__Task requirements__:
Each entry should be duplicated exactly, with no line missing.

──────── Data records

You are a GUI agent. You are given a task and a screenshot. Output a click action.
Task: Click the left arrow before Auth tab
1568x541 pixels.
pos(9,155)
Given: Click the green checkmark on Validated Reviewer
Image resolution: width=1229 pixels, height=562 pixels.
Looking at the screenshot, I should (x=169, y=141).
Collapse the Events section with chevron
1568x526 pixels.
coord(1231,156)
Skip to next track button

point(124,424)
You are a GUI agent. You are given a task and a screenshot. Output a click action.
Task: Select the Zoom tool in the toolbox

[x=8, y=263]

────────────────

__Task answer__:
You are a GUI agent. You are given a task and a screenshot. Output a click action.
Task: Click the left arrow before Auth tab
1568x541 pixels.
pos(9,155)
Given: Click the green checkmark on Validated Reviewer
Image resolution: width=1229 pixels, height=562 pixels.
Looking at the screenshot, I should (x=169, y=141).
Collapse the Events section with chevron
1568x526 pixels.
coord(1231,156)
Skip to next track button

point(124,424)
You are a GUI agent. You are given a task and a screenshot. Output a click action.
Task: Select the Zoom tool in the toolbox

[x=8, y=263]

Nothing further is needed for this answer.